Pulse shape discrimination (PSD) of organic scintillators involves subtle physical phenomena which give rise to the delayed luminescence characteristic of neutrons, providing a means of distinguishing neutrons from the preponderance of prompt luminescence arising from background gamma interactions. The mechanism by which this occurs begins with intersystem crossing (ISC), where the excited singlet state (SI) nonradiatively relaxes to the excited triplet (T), as shown in FIG. 1. In FIG. 1, the basic physical processes leading to the delayed fluorescence characteristic of neutron excitation of organics with phenyl groups is shown.
Since the triplet is known to be mobile in some compounds, the energy migrates until two triplets collide and experience an Auger upconversion process, shown as Equation 1:Ti+T1→S0+S1   Equation 1
In Equation 1, T1 is a triplet, S0 is the ground state, and S1 is a first excited state. Finally, the delayed singlet emission occurs with a decay rate characteristic of the migration rate and concentration of the triplet population, which is represented as Equation 2:S1→S0+hv   Equation 2
In Equation 2, hv is fluorescence, while S0 is the ground state and S1 is a first excited state. The enhanced level of delayed emission for neutrons arises from the short range of the energetic protons produced from neutron collisions (thereby yielding a high concentration of triplets), compared to the longer range of the electrons from the gamma interactions. The resulting higher concentration of triplets from neutrons, compared to gamma interactions, leads to the functionality of PSD. The observation of PSD is believed to be in part related to the benzene ring structure, allowing for the migration of triplet energy.
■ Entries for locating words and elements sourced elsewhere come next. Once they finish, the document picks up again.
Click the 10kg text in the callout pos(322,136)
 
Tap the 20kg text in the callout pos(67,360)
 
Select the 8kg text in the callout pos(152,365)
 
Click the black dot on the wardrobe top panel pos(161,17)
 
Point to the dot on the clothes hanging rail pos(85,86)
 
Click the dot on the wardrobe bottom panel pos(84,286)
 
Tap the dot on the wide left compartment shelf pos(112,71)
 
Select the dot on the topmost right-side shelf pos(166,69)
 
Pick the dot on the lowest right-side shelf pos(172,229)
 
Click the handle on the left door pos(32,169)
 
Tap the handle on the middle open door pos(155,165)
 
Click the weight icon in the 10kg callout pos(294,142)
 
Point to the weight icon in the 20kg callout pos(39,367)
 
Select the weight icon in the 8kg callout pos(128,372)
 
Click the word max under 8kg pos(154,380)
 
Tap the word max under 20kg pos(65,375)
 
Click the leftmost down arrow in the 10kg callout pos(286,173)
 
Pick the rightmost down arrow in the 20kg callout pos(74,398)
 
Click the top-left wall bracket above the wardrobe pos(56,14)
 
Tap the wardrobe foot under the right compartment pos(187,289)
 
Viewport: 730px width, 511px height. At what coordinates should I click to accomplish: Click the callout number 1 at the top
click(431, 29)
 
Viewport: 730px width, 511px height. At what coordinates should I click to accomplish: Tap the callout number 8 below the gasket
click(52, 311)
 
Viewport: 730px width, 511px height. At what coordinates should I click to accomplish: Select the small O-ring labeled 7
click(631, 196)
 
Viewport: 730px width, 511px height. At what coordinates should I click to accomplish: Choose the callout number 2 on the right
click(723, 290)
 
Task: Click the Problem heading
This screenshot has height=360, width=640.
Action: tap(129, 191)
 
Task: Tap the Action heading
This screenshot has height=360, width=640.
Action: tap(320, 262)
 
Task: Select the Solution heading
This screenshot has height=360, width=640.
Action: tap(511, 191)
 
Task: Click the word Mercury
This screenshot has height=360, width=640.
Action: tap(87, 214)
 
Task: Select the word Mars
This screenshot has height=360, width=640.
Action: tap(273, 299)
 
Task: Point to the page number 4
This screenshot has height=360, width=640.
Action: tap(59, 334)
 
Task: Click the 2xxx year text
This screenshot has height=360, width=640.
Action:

It is generally accepted in the prior art that stilbene offers good PSD. However, stilbene is notoriously difficult to obtain due in part to its standard formation by melt growth. It is presently believed that the expensive melt growth process is a superior process able to create large enough crystals for use as large-crystal scintillators, e.g., in single-crystal radiation detectors, etc. The limited availability of stilbene and other melt grown crystals coupled with their high cost presents a serious challenge to radiation detector development.
Accordingly, it would be beneficial to grow organic scintillator crystals, including stilbene and other types of crystals, using solution growth, which should thereby increase access to such materials as well as significantly reduce their cost.